Step 4: apply the Some Mexican Dude Reframe. Who is the most constrained person plausibly reading your content? Does your advice work for them? If not, either adjust the advice or explicitly name who it's for. False universality is the core sin.
Step 3: apply the Newport Test prospectively. After reading your post, will someone take a concrete action, or will they feel momentarily inspired and then scroll on? If the honest answer is the latter, your content is producing emotion, not value.
What Does a Content Marketing Horse Feeder Look Like?
A content marketing Horse Feeder is a brand that publishes daily motivational content, maintains impeccable visual branding, and monetizes the engagement through courses, templates, or consulting — while the content itself could be replaced with any other boneless platitude and nothing would change.

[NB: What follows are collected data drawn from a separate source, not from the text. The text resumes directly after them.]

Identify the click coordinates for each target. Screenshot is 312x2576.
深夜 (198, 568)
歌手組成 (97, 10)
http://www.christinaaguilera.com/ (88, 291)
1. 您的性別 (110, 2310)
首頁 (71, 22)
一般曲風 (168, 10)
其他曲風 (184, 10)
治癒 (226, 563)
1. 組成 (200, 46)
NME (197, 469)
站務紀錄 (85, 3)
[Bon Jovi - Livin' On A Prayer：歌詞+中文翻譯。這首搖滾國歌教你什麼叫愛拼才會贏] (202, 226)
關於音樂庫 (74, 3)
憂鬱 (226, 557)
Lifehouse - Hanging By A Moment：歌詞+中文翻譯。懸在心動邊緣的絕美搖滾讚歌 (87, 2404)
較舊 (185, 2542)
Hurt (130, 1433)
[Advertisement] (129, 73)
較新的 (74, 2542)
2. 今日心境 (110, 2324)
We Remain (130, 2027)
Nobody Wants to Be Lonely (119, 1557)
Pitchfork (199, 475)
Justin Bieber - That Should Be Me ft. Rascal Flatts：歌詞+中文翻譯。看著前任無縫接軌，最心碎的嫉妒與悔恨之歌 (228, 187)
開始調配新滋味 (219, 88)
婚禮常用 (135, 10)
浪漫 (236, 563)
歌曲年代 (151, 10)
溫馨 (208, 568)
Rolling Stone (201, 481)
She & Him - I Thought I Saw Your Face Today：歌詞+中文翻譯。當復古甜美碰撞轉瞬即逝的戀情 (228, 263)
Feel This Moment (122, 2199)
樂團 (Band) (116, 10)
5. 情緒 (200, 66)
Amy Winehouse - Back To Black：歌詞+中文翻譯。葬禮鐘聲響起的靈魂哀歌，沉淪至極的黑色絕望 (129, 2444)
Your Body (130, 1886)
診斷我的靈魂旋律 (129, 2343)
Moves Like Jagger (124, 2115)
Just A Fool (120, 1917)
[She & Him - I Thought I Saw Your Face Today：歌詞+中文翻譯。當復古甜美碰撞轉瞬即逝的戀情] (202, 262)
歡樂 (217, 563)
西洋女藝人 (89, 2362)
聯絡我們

The test: if you swapped your last ten posts' core claims with generic motivational quotes, would your audience notice? If the answer is no, your brand is a packaging operation, not a content operation. The Grift Detector's packaging-versus-substance ratio assessment catches this before your audience does.
How Do You Write Advice Content That Passes Every Test?
Include a mechanism. Name constraints. Specify your audience. Give a concrete first step. Acknowledge who the advice doesn't work for.
Instead of 'stop procrastinating and ship,' write: 'If you have a draft that's 80% done and you're polishing because you're scared of feedback, set a 30-minute timer and hit publish when it rings. This works for blog posts and newsletters; it doesn't work for legal documents or medical advice.'
That passes the Boneless Platitude Test (specific mechanism), the Some Mexican Dude Reframe (acknowledges scope), and the Newport Test (concrete action with a timer).
Your next step: pull your last five published posts and run each through the Boneless Platitude Test. Rewrite any that fail before publishing your next piece.
// FREQUENTLY ASKED QUESTIONS
How do I know if my brand content is a boneless platitude?
Strip away your branding, visuals, and tone. Write the core claim in one plain sentence. Apply the Spice Girls test: could this statement be true regardless of any circumstance? If yes, it's a boneless platitude. Add a specific mechanism, name constraints, or narrow the audience to fix it.
What's the risk of publishing Execute Right Now Energy content?
The immediate risk is low — it generates engagement because it produces an emotional spike. The long-term risk is audience erosion via the Sneaky Moron Discovery Arc. Your audience eventually realizes your content never helped them do anything specific, and trust collapses. By then, the damage is reputational and difficult to reverse.
Can the Grift Detector improve my content strategy?
Yes. Using it as a pre-publication audit ensures every piece of content contains a real mechanism, survives constraint-testing, and produces behavioral change rather than fleeting emotion. Over time, this builds audience trust because your content consistently delivers value, not just inspiration theater. It differentiates your brand from every Horse Feeder in your niche.